Banzan replied, ‘he was a very personal illusion.’
My ex died. Cancer. I cried like a baby. Was it the suddenness? Or the horrible randomness of finding out on Facebook? Why didn’t anyone tell me?
We did, on Facebook.
But while she was still alive, so that I..
Listen buster, this is not about you. The dying are not in the habit of thumbing through their address book to gratify yesteryear’s voyeur. Its the living that want to mend fences so that they can continue to do so with good conscience.
And now all those things you left unsaid, your regrets at the part you played, the unexpressed tendernesses…
…remain. The opportunity is passed. You feel sorry for yourself and your tears are for yourself… How absurd that you should feel so upset for someone who faced their end with dignity and courage, that you should cry for her when she did not cry for herself.
Oh, but she was so young!
So, never mind the quality feel the width…?
No, no, its that she did not deserve it!
No-one does. All deserving is about being fairly recompensed for deeds well done, but Death cares nothing for fairness or whether you’ve been good.
But she was so healthy..
We all are at one time or another. It passes. In any case what laughable irony that you, the literary scourge of Consumer Culture’s compulsive living-in-the future and wanting more than it has, should now bewail the span of her alloted years with all this crying about unfairness and wanting… more.
You are too hard. No feeling person can share a bed with another for years without greiving their loss even if you’ve parted company. What would it say if I felt no pang at her passing?
Does her death detract from her contribution to your life?
No.
Then your tears are for yourself.
I loved her!
And always will, which is why love trumps death. What the shock of the unexpected does, which is mostly what life is made of, is to remind you that your own alloted four score years and ten are only an outside bet, and that who’s turn it is next – a roll of the dice.
fair enough.
Not only are we temporary, we are indefinately temporary. It’s only a statistical probability that you’ll make it through the day. The horror of it all is such that you keep it entirely in the wings of Consciousness, busying yourself with a myriad soul-numbing distractions whilst reserving your pity for those who can’t be comforted by it untill it bursts on-stage like a drunk at a kiddies Panto.
Then there is no comfort to be had! If my sorrow for others is impotent and compassion for myself is self indulgent…
I didn’t say that.
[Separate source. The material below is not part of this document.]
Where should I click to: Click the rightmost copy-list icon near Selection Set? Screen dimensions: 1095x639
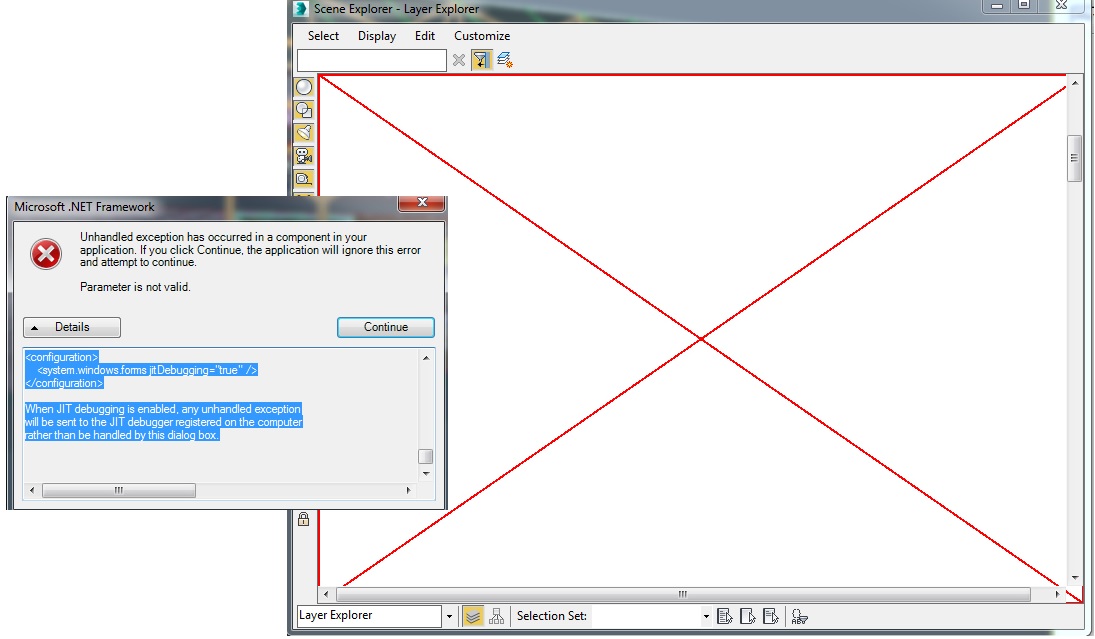tap(770, 616)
Its that we are all alone, together. Within the extinguishing blaze of Death is a coal of something that is entirely improbable….
..which is why its a good thing you know so little.
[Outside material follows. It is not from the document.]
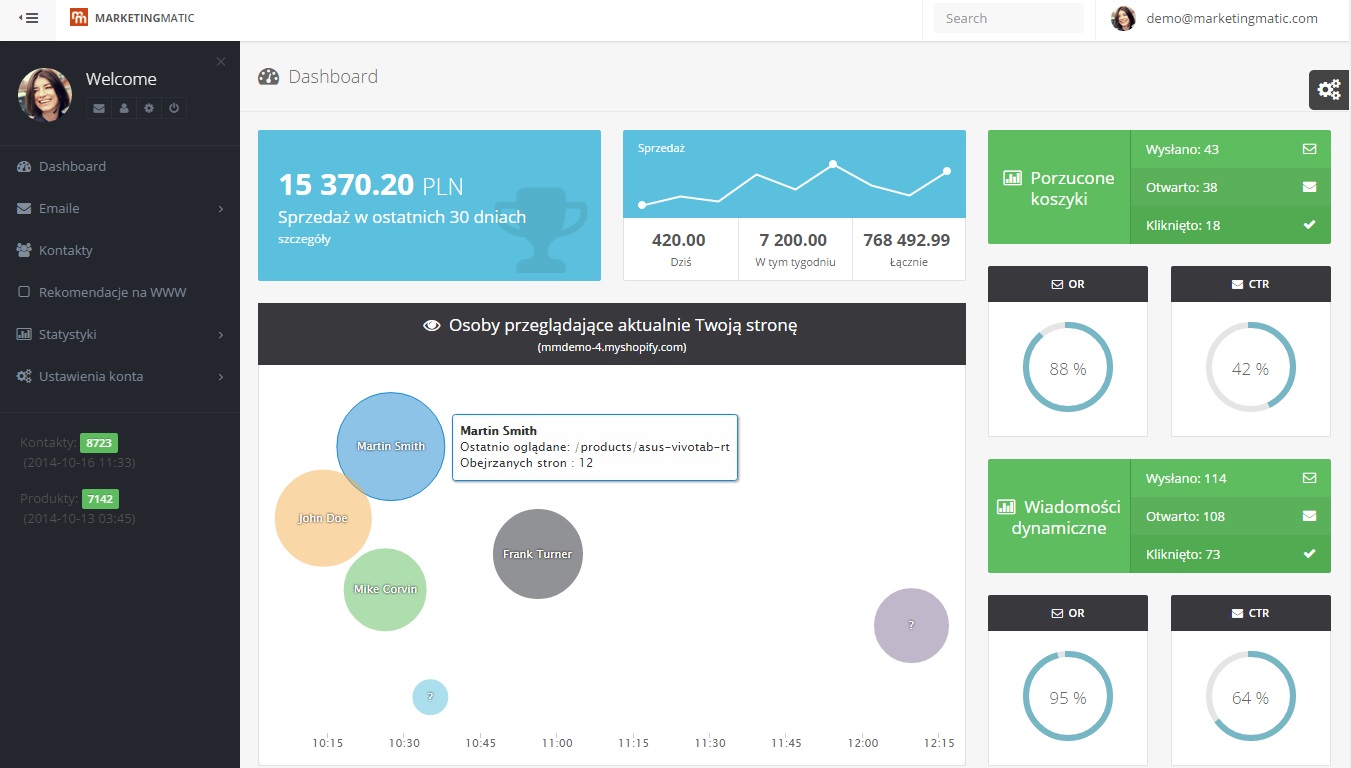Open Dashboard in the sidebar menu
The height and width of the screenshot is (768, 1351).
[x=72, y=166]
The most difficult part of pain and loss is not enduring it or even searching for meaning in it, but by defending against the loss of each miraculous day should we wish it further from our shoulder and a little less like being kicked by a mule.
‘He who is near to me is near to the fire.’ Thomas logia 82
By coincidence I have been reading Voltaire’s ‘Candide’, about a man to whom befalls every sudden ill you can imagine. He soon discovers that everyone with whom he is associated has an even worse tale to tell. He and his companions hear of a man who has had an easy life. Curious and intrigued they go to find him, anxious to prove that the human condition is not one of inevitable suffering…
..and its true. The pompous ‘Cococurante’ has indeed not suffered in life. But then neither does he love or feel gratitude. Sex bores him. Art and literature no longer divert or amuse. Everything is drab and tasteless. The troupe cannot wait to escape him.
And so what Voltaire manages to convey in an afternoon more bloodthirsty than any video game, is that life is not just a vale of tears. It is a vale of Our tears, without which we cannot become fully human or find the compassion it takes to look forward to the Adventure.